“I guess it’s good to be hated.”
That was Opendoor CEO Eric Wu’s riposte to a question from Recode’s Kara Swisher about what real estate agents think of him.
Opendoor is perhaps the startup most synonymous with iBuying, a practice that allows sellers to rapidly unload their homes online to companies that hope to make a profit off of reselling those homes. It’s a business that requires heaps of capital and has thin margins, but it’s one that has galvanized a whole army of firms including Zillow, Realogy and Redfin.
Wu’s firm, which he started six years ago in San Francisco, now owns over $1 billion in real estate across 20 different markets. It has raised $1.3 billion in equity from investors including SoftBank, and another $3.5 billion in debt financing.
The company was valued at $3.8 billion after a funding round in March, and Wu told Recode that he has discussed the possibility of going public with his board. (Another SoftBank-backed real estate darling, WeWork, withdrew a planned IPO last month after coming under severe criticism for its business model and financial health.)
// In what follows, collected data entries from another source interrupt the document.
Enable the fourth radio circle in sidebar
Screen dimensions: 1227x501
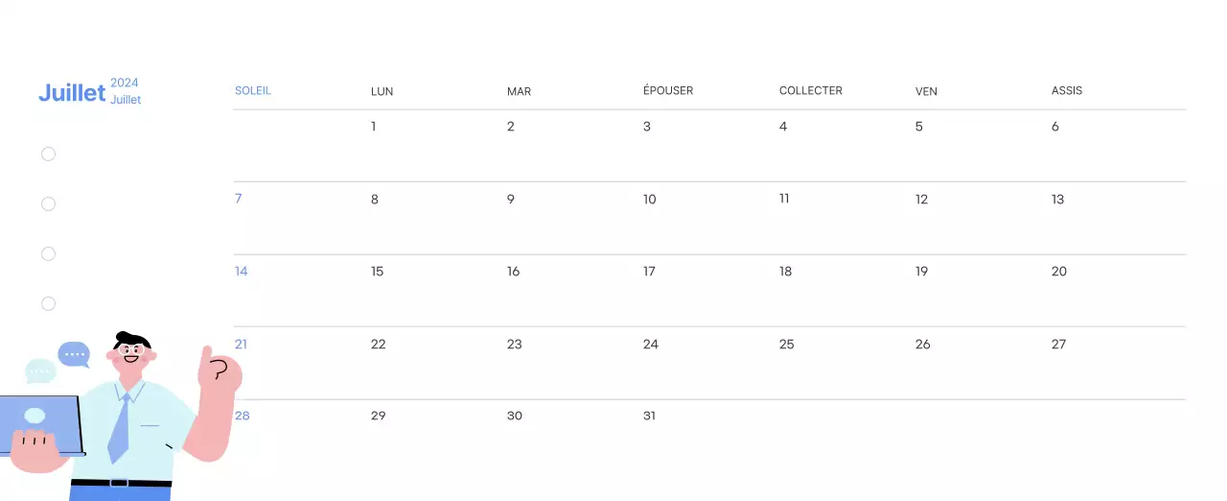48,303
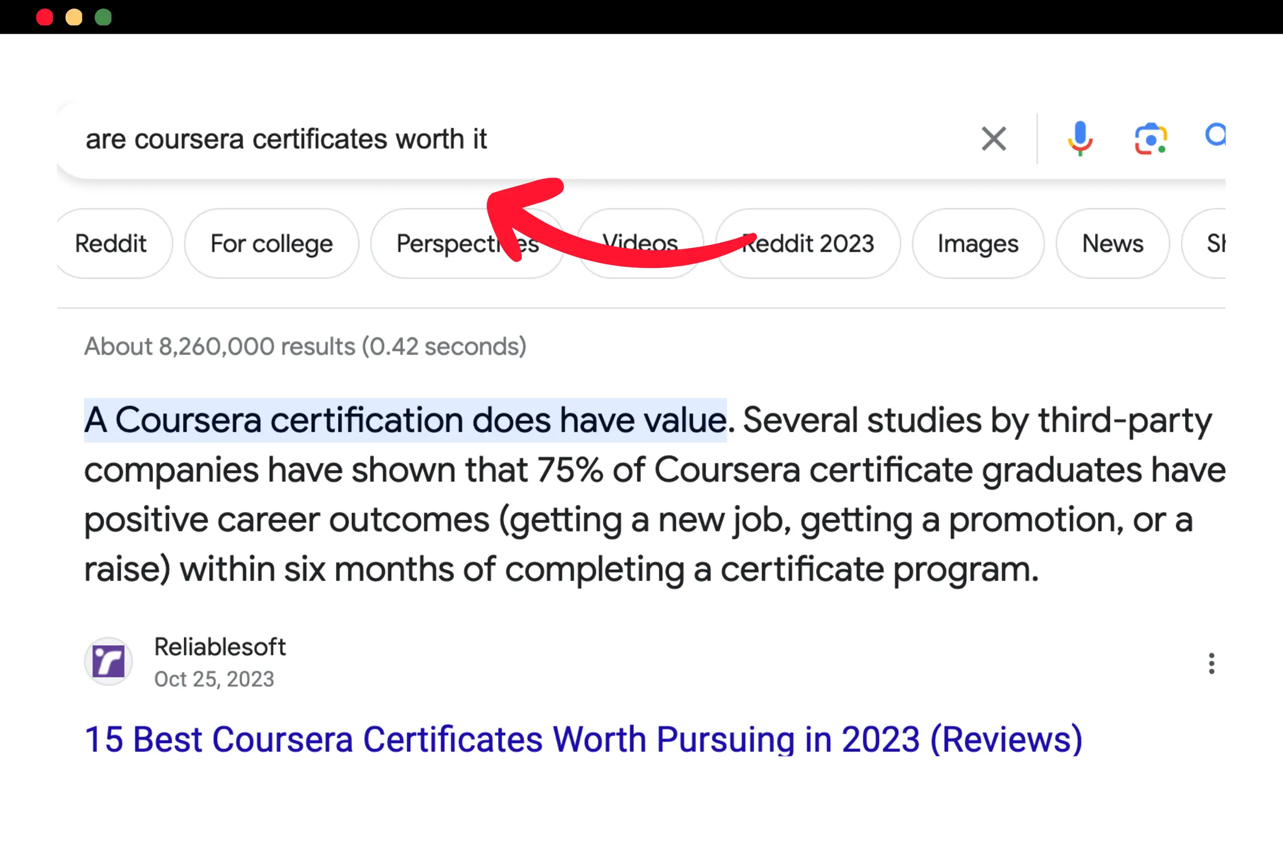Screen dimensions: 1283x856
Task: Select the For college filter chip
Action: [272, 243]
The rise of OpenDoor has raised the ire of the traditional real estate industry, with agents fearing being made redundant – something that Swisher pressed Wu on.
He responded by saying that he doesn’t think Opendoor is “replacing realtors.”
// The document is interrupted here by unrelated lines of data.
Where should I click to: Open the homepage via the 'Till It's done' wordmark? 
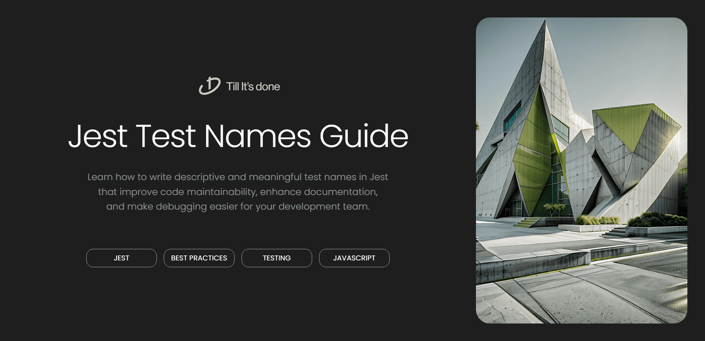(x=253, y=86)
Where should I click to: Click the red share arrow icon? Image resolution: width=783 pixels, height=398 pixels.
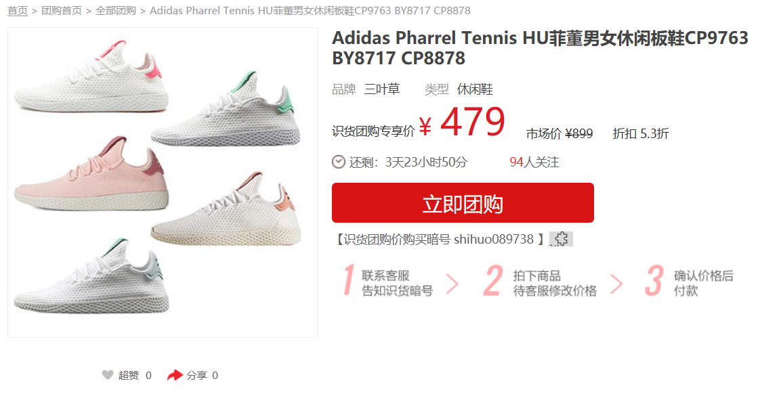175,375
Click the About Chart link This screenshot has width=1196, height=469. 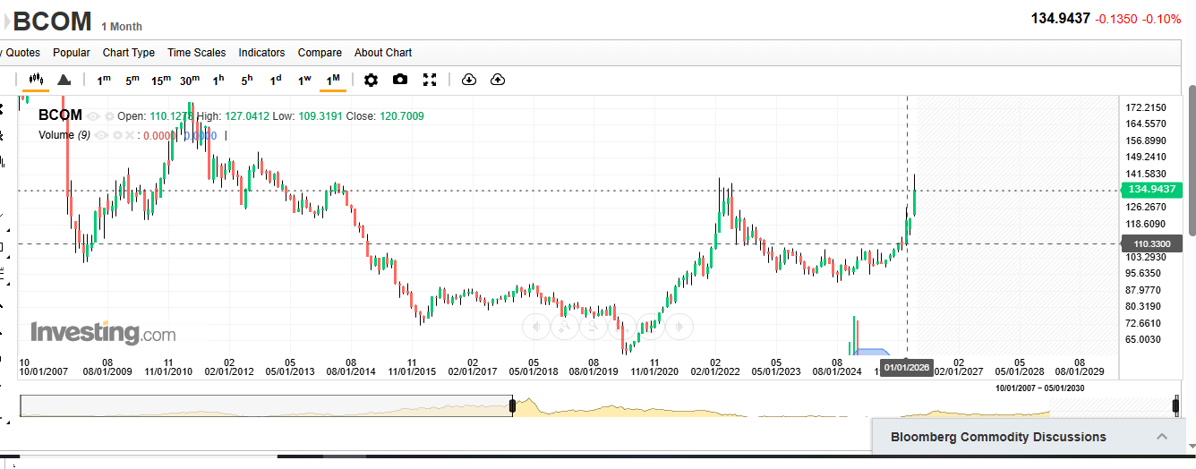coord(382,53)
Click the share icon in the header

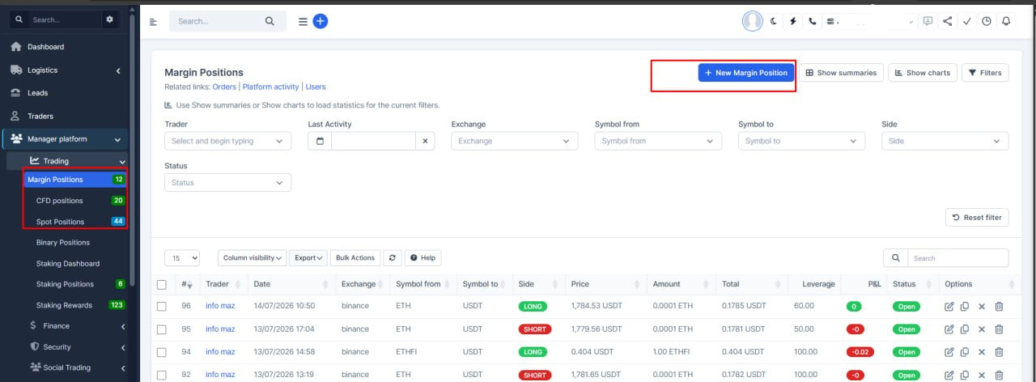[x=947, y=22]

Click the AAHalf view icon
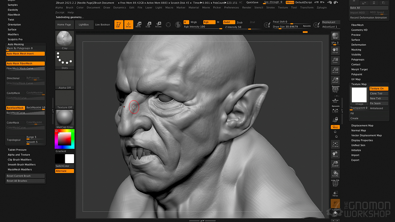tap(335, 80)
Some agents, he said, can provide value and “help you through a process that is confusing and causing you stress.” Others, however, are a mere, “friend of a friend or a brother-in-law” that the seller feels obligated to bring in.
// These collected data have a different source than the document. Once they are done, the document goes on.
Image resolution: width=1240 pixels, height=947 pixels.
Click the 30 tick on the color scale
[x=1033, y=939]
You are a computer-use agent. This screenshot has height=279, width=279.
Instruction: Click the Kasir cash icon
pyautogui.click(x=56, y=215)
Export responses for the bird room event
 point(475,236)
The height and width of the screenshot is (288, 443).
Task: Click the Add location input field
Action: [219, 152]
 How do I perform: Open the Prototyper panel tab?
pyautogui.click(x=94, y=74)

Opendoor’s strategy to (at least partly) replace agents, Wu said, is an app that enables contractors to open up homes for sale, which lets buyers “get a personal open house without a realtor.”
The iBuying space is expanding not just through startups like Wu’s, but also through established players like Realogy, eXp Realty, Redfin, and Zillow, which is making a long-term bet on the practice despite how capital-intensive and risky it is.
Not going big on iBuying, Zillow CEO Rich Barton recently told The Information, would be “an existential threat, because if it works and we don’t do it, we get displaced as the marketplace, theoretically.”